(Saved entries)
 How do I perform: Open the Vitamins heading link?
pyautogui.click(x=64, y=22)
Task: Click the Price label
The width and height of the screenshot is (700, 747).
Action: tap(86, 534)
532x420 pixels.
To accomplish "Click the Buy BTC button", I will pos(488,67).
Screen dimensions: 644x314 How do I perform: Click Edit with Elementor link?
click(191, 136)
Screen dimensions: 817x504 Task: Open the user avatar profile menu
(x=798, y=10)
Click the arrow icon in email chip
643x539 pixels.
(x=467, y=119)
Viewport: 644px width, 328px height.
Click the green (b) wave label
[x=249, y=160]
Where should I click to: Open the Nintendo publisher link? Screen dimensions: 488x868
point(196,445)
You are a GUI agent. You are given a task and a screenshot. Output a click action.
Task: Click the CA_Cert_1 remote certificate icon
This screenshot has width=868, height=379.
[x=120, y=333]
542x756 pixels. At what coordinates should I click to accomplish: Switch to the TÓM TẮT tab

### WHAT YOU SHOULD DO
Copy out all of the data exactly, leaving nothing out.

### WRITTEN REPLY
 How do I perform: Open the Vitamins heading link?
pyautogui.click(x=64, y=22)
Task: Click the Price label
The width and height of the screenshot is (700, 747).
Action: tap(86, 534)
532x420 pixels.
To accomplish "Click the Buy BTC button", I will pos(488,67).
Screen dimensions: 644x314 How do I perform: Click Edit with Elementor link?
click(191, 136)
Screen dimensions: 817x504 Task: Open the user avatar profile menu
(x=798, y=10)
Click the arrow icon in email chip
643x539 pixels.
(x=467, y=119)
Viewport: 644px width, 328px height.
Click the green (b) wave label
[x=249, y=160]
Where should I click to: Open the Nintendo publisher link? Screen dimensions: 488x868
point(196,445)
You are a GUI agent. You are given a task and a screenshot. Output a click action.
Task: Click the CA_Cert_1 remote certificate icon
This screenshot has width=868, height=379.
[x=120, y=333]
542x756 pixels. At what coordinates should I click to accomplish: Switch to the TÓM TẮT tab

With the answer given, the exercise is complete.